Questions fréquentes
Quelle loi protège l'emploi local en Nouvelle-Calédonie ?+
C'est la loi du pays n° 2010-9 du 27 juillet 2010, relative à la protection, à la promotion et au soutien de l'emploi local, publiée au Journal officiel de la Nouvelle-Calédonie le 12 août 2010. Elle est complétée par la délibération n° 156 du 10 décembre 2011 et par le Tableau des activités professionnelles (TAP). Ce dispositif est propre à la Nouvelle-Calédonie : il n'existe pas d'équivalent en métropole. Il donne la priorité d'embauche, à compétences égales, au citoyen calédonien puis à la personne justifiant d'une durée de résidence suffisante.
Combien d'années de résidence faut-il pour bénéficier de la priorité à l'emploi local ?+
Cela dépend du métier. La durée exigée va de moins de 3 ans à 10 ans, selon le niveau de tension du métier sur le marché du travail calédonien. Un métier largement pourvu localement exige 10 ans de résidence ; un métier très en tension, sans vivier ni formation sur le territoire, peut descendre sous les 3 ans. La durée exacte de chaque métier figure dans le Tableau des activités professionnelles (TAP), classé par code ROME, consultable sur data.gouv.nc et auprès de la DTE. Le conjoint marié ou pacsé d'un citoyen est assimilé à 10 ans de résidence, sous conditions.

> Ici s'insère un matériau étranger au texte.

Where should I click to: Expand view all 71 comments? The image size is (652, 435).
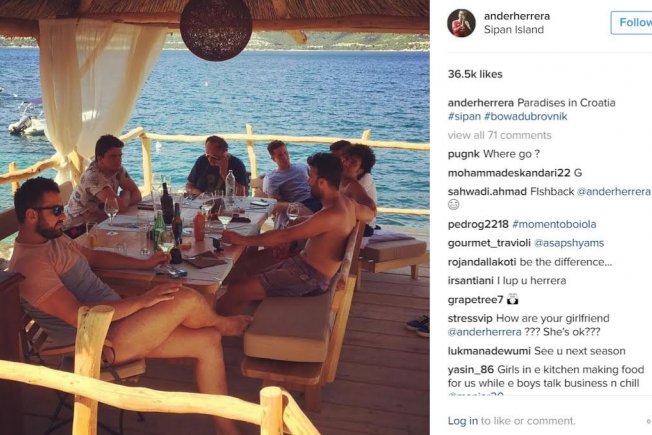pyautogui.click(x=499, y=135)
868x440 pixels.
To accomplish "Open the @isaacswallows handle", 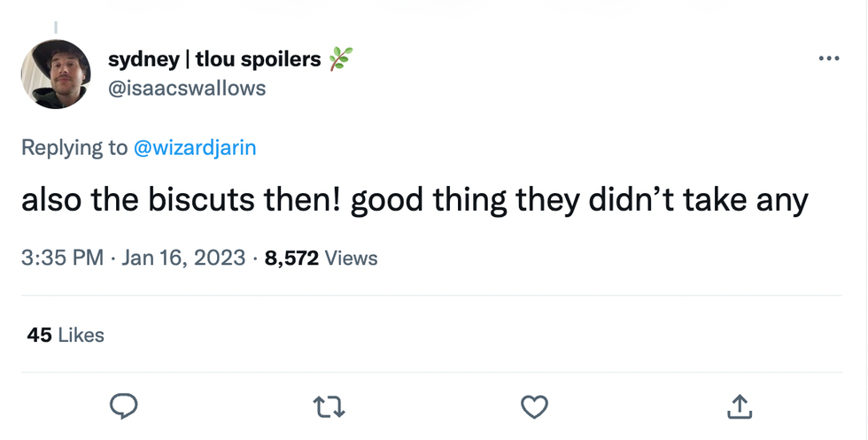I will 186,88.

Quelles sont les obligations de l'employeur calédonien qui recrute ?+
Toute offre d'emploi doit obligatoirement être déposée auprès du service public de placement, en pratique sur emploi.gouv.nc, en mentionnant le code ROME du poste et le niveau requis. Avant d'embaucher une personne qui ne remplit pas le critère prioritaire, l'employeur doit pouvoir établir l'absence de candidat prioritaire disponible. Il peut pour cela consulter la Commission paritaire de l'emploi local (CPEL), qui se prononce sur l'existence ou non de candidats répondant à l'offre. Mieux vaut conserver toutes les pièces : offre publiée, candidatures reçues, justificatifs de résidence du candidat retenu.
Comment un salarié justifie-t-il sa durée de résidence en Nouvelle-Calédonie ?+
Le salarié doit prouver une résidence continue sur toute la durée exigée par son métier. Tout justificatif de domiciliation est admis : factures, quittances, avis d'imposition, certificats de travail, copies de diplômes, etc. Les périodes passées hors du territoire pour service national, études, formation, raisons professionnelles, familiales ou médicales n'interrompent pas le décompte, à condition d'être justifiées. Pour le conjoint, il faut aussi prouver la domiciliation commune. C'est au candidat de fournir ces pièces au recruteur pour valider sa candidature au titre de l'emploi local.